El proyecto, denominado Primera Campaña Científica Antártica Mexicana (CAMEX 1), fue impulsado por especialistas del Instituto de Geología de la UNAM, quienes trabajaron durante cinco años para concretar la iniciativa, aprobada en octubre de 2025.

La coordinadora de la expedición, Patricia Valdespino, destacó que uno de los principales objetivos es ampliar la participación de científicos mexicanos en investigaciones relacionadas con la Antártida.

La misión se llevó a cabo con el apoyo logístico de Ucrania, que facilitó instalaciones en la base científica Vernadsky, así como el traslado de los investigadores a bordo del rompehielos Noosfera, que partió desde Punta Arenas.

El trayecto incluyó el cruce del Pasaje de Drake, considerado una de las rutas marítimas más complejas del mundo, en un viaje de aproximadamente cinco días. Durante la expedición, parte del equipo permaneció en el buque realizando estudios marinos, mientras que otro grupo trabajó en tierra recolectando muestras en distintos puntos del continente.

El investigador Rafael López explicó que las condiciones climáticas extremas, con temperaturas de hasta -20 grados Celsius, requirieron preparación especializada para el desarrollo de las actividades científicas.

Los trabajos incluyeron la recolección de sedimentos marinos y muestras superficiales, que permitirán analizar la evolución del clima en la región. La científica Elsa Arellano señaló que estos estudios ayudan a reconstruir procesos ambientales a nivel global.

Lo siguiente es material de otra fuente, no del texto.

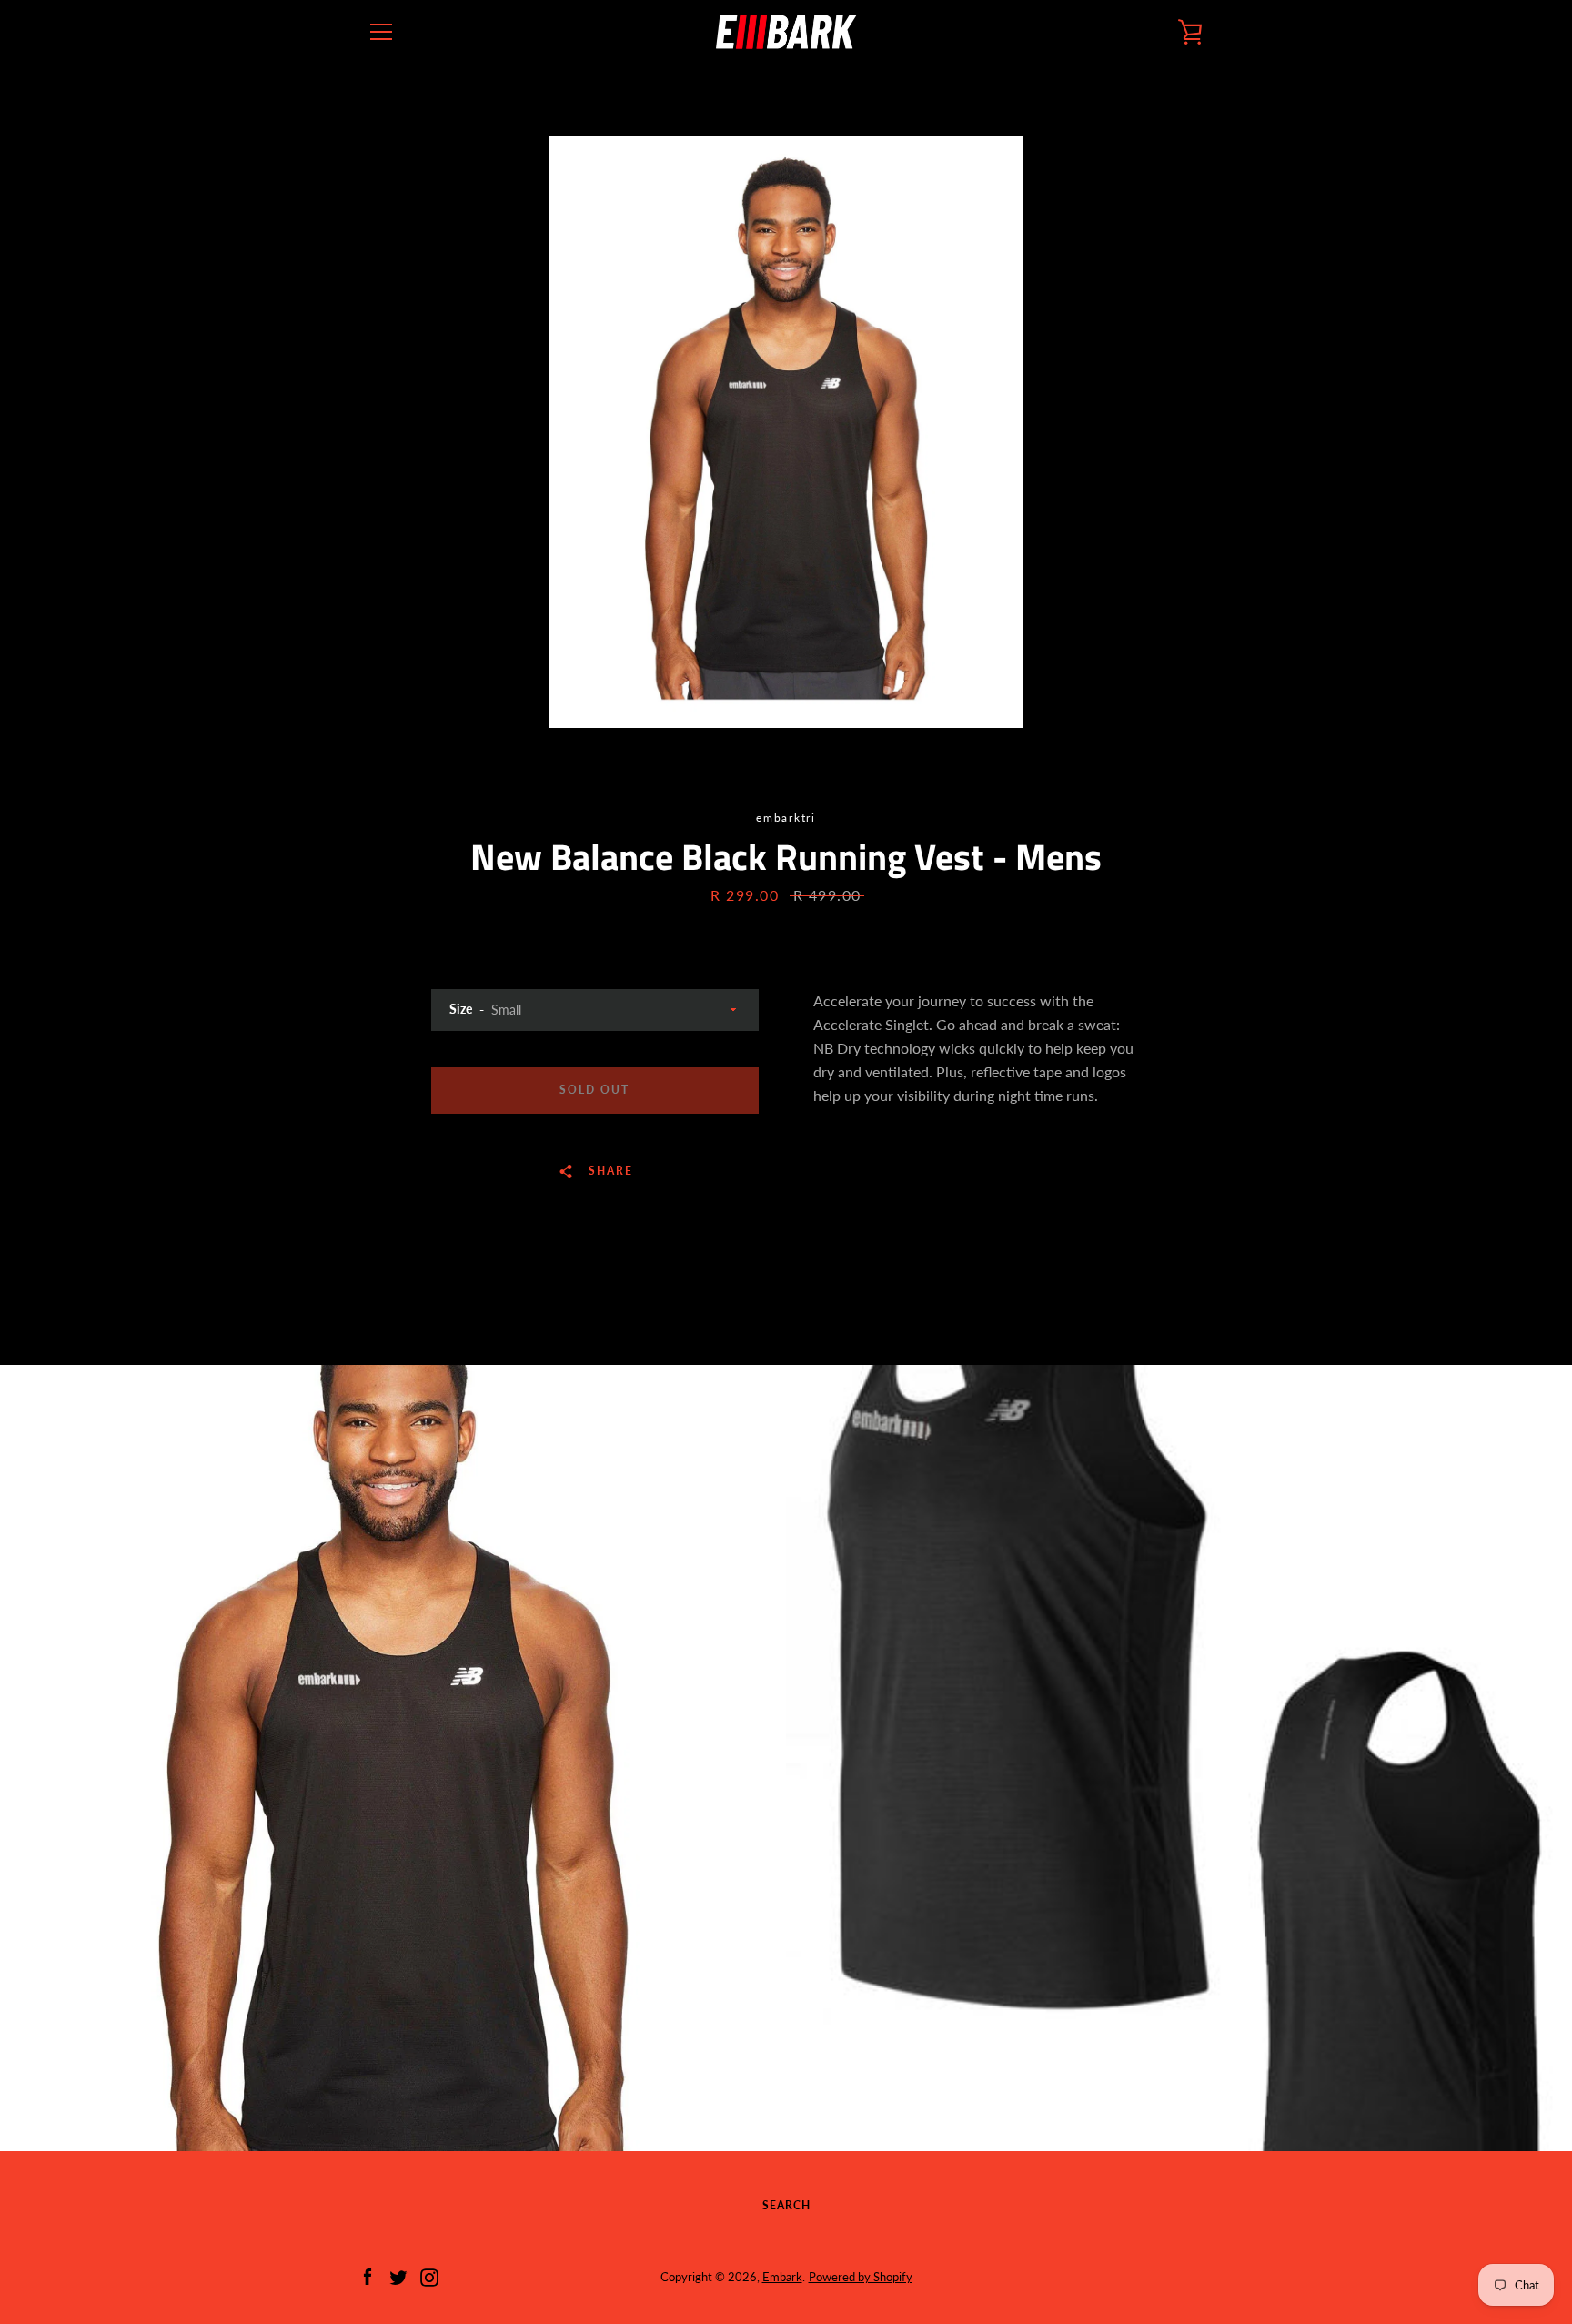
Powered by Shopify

Por su parte, investigadores destacaron la presencia de ecosistemas como musgos y fauna local, lo que podría estar relacionado con cambios en las condiciones climáticas. La especialista Laura Almaraz subrayó la importancia de la Antártida en la regulación del clima global, al influir en procesos oceánicos, atmosféricos y en el nivel del mar.

Los científicos esperan ahora el arribo de las muestras recolectadas para su análisis en laboratorio, con la expectativa de que los resultados contribuyan al conocimiento científico y a una futura participación más activa de México en investigaciones antárticas.